Transition Deviation Test: This two-frame test compares the energy of the current frame to the previous frame. If the energy deviation is above a pre-selected threshold, the test passes.

For instance, an advantageous threshold would be 10 dB.

The reason for this test is to determine when the signal is in a "transition state"; that is, when speech is decaying into noise, or speech is beginning following noise. During these transition states, the energy deviation from one frame to the next is usually higher than during steady-state noise or steady-state speech. Separate classification of a signal as being in a "transition state" will keep a device from either wrongly classifying the signal at that point as speech (in order to detect, verify, or recognize it), or as noise (in order to reduce or eliminate it).

Consistent-1 Test: This one-frame test compares the energy of the current frame to the previous frame. If the energy deviation is below a threshold, the test passes. Unlike the Transition Deviation test, the threshold is advantageously set at 2 dB for signals above a "low-noise" energy level and 5 dB for signals below that level. In general, the energy level of a frame is calculated as follows:

The individual samples, normally represented by integer values, are normalized (divided by the maximum possible sample value). The average value of the (normalized) samples in the frame is then removed from each of the (normalized) samples, for "de-bias"ing purposes. The sum of the squares of the (normalized and debiased) samples in the frame is now calculated, and divided by the number of samples in the frame. The resulting number represents the frame energy level "e", and a corresponding decibel value relative to an arbitrary reference value "eref" is calculated as 10*log(e/eref). The reference "eref" in this implementation was chosen arbitrarily as 0.03. An example of a "low-noise" energy level could then be set at -30 dB or below, utilizing the above relationship.

-*-

Reproduce the passage on frame energy tests word for word, from "The individual samples, normally" to "the above relationship.". The data that comes next is separate from the passage on frame energy tests.

-- Information provided --
-*-

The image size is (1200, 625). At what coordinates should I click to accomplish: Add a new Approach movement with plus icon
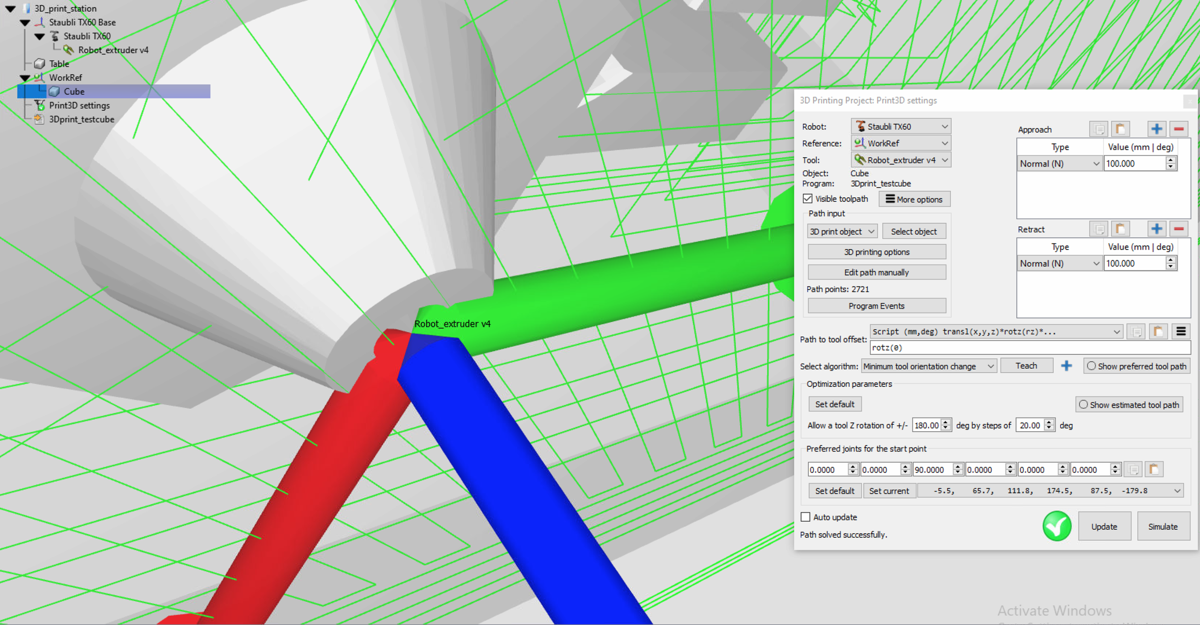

-*-

-- Output below --
The individual samples, normally represented by integer values, are normalized (divided by the maximum possible sample value). The average value of the (normalized) samples in the frame is then removed from each of the (normalized) samples, for "de-bias"ing purposes. The sum of the squares of the (normalized and debiased) samples in the frame is now calculated, and divided by the number of samples in the frame. The resulting number represents the frame energy level "e", and a corresponding decibel value relative to an arbitrary reference value "eref" is calculated as 10*log(e/eref). The reference "eref" in this implementation was chosen arbitrarily as 0.03. An example of a "low-noise" energy level could then be set at -30 dB or below, utilizing the above relationship.